The most common allergic skin diseases:
- Eczema (Atopic) Dermatitis): It is seen with redness, scaling, dryness and itching on the skin. Detailed information What is Eczema (Atopic Dermatitis)?
- Urticaria (hives) and Angioedema: Hives, which can be seen as red and very itchy areas on the skin, can be found throughout the body as well as in the whole body. As with all allergic diseases, it is important to find the underlying triggering cause of urticaria, which is triggered by excessive stress as well as allergic infrastructure. Detailed information What is Hives (Urticaria)? You can access it at. Angioedema is a medical emergency.
- Contact dermatitis: It is an itchy dermatitis caused by substances that come into contact with the skin. Contact substances can produce two types of dermatitis: irritant contact dermatitis and allergic contact dermatitis.
- Irritant contact dermatitis; It is a type of dermatitis that can be seen in everyone and occurs a few hours after contact, caused by irritants such as soap, detergents, solvents such as alcohol that change the pH, moisture and structural integrity of the skin. Features such as the structure, thickness, moisture, friction area of the skin in the contact area determine the effect of the contacted substance. Repeated contact (such as frequent use of soap, disinfectant) shows increasing contact effects with drying, cracking and hardening of the skin.

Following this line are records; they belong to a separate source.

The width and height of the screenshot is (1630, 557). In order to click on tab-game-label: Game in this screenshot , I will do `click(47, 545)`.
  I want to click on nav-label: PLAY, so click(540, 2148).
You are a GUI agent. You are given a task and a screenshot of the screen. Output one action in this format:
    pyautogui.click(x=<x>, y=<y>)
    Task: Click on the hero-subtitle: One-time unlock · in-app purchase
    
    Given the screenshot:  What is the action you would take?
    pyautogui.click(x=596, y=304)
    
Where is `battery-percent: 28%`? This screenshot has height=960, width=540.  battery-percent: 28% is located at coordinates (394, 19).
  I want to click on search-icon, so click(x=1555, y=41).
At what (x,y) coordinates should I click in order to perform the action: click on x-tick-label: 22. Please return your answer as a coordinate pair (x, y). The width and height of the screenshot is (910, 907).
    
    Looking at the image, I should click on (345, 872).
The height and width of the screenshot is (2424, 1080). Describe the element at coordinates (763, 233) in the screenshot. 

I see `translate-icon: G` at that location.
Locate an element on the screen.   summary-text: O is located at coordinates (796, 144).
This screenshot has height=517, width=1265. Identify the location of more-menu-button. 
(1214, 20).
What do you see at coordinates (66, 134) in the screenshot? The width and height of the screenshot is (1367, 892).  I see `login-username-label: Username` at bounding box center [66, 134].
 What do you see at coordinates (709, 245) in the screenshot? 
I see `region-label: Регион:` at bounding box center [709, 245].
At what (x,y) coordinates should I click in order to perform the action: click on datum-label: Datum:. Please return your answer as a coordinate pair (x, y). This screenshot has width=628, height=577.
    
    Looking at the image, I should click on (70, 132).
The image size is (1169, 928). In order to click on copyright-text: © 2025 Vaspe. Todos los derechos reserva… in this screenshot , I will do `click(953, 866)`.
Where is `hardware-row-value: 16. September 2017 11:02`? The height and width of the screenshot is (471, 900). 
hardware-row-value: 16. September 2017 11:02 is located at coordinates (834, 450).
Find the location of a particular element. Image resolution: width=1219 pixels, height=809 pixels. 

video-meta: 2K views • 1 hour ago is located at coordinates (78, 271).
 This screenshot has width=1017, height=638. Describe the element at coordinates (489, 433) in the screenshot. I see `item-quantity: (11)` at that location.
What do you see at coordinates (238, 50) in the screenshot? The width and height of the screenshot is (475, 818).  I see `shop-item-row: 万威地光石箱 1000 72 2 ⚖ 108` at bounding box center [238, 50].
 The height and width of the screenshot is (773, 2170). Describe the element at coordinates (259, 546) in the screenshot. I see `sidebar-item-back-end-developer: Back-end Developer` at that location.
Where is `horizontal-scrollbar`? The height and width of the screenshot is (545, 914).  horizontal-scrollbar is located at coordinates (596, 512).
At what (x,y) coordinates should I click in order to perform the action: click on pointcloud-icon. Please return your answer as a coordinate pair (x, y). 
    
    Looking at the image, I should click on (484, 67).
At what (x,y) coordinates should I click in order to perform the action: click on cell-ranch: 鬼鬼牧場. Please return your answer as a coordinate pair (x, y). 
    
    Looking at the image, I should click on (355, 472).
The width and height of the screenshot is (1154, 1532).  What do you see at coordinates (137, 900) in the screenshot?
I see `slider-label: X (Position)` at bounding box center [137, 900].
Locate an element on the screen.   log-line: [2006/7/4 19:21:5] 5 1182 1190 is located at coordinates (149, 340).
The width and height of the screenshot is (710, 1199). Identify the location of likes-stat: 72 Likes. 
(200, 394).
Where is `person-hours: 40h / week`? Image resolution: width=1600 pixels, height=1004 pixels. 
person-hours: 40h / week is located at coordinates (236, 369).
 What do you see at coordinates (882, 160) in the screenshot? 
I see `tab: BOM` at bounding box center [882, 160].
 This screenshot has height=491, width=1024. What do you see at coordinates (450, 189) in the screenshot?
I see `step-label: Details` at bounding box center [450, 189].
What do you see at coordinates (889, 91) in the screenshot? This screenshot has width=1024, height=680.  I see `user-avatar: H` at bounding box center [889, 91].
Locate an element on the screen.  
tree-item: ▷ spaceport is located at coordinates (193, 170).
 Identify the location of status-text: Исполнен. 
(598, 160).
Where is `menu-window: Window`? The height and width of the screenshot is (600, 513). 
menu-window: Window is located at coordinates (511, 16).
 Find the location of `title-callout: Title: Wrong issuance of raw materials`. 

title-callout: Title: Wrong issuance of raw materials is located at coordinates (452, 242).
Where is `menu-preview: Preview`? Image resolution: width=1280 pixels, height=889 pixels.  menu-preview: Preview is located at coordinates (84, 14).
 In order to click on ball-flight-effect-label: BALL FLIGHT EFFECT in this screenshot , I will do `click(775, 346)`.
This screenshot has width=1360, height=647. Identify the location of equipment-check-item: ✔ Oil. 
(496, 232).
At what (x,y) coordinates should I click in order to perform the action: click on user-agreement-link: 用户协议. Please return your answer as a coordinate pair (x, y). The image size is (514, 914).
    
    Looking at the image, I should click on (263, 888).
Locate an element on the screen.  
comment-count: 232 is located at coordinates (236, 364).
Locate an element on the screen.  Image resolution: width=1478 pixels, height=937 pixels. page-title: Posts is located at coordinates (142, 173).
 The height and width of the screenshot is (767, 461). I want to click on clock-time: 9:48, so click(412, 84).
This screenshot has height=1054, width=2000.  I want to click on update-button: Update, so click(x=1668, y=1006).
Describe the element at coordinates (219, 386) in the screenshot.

- Allergic contact dermatitis; It is a late-type hypersensitivity reaction that occurs within 48-96 hours of contact of previously sensitized skin with the allergen. Allergic contact dermatitis is more common in some parts of the body. Areas such as the neck, the inside of the wrist, the outer surface of the hands, and the armpits are some of the areas where allergic contact dermatitis is common. Dermatitis findings such as redness and itching following the use of wrist watch straps and hand-wrist jewelry are examples of allergic contact dermatitis.
What is Anaphylaxis?
Allergic Symptoms can be mild, moderate or severe. Anaphylaxis is a serious allergic reaction that develops rapidly and can cause death.
Its symptoms are seen throughout the body. These are:
- Difficulty in breathing,
- Feeling of being stuck in the throat,
- Redness all over the body,
- Swelling and itching,
- Tingling sensation in hands, feet, lips,
- Reduction in blood pressure.
What are Allergy Tests?
In order to prevent allergies, first of all, it is necessary to clarify the cause of the allergy and reduce exposure to this allergen. For example, if a person is allergic to house dust, precautions should be taken regarding house dust in the environments where he lives and works. Allergens can be detected by blood and skin allergy tests.
Allergy tests are generally performed in allergic rhinitis-conjunctivitis, atopic dermatitis, contact dermatitis, urticaria, asthma, insect stings, food and drug allergies.
Allergy tests are not tests that the patient can do alone. After the medical history and examination of the patient, it is decided and applied by physicians who are specialized in this field.
What are the Allergy Prevention and Treatment Options?
Staying away from the triggering allergen if it can be detected primarily in the management of allergic symptoms; In the second step, various systemic and topical drugs and immunotherapy are included. It is aimed to provide desensitization by giving increasing doses of allergens to which the patient is sensitive. Immunotherapy is a method that can be performed against a single antigen and takes quite a long time. Since more than one allergen plays a role in many allergic diseases, immunotherapy is not a method that can be used much today. However, it can be applied in cases such as bee venom allergy.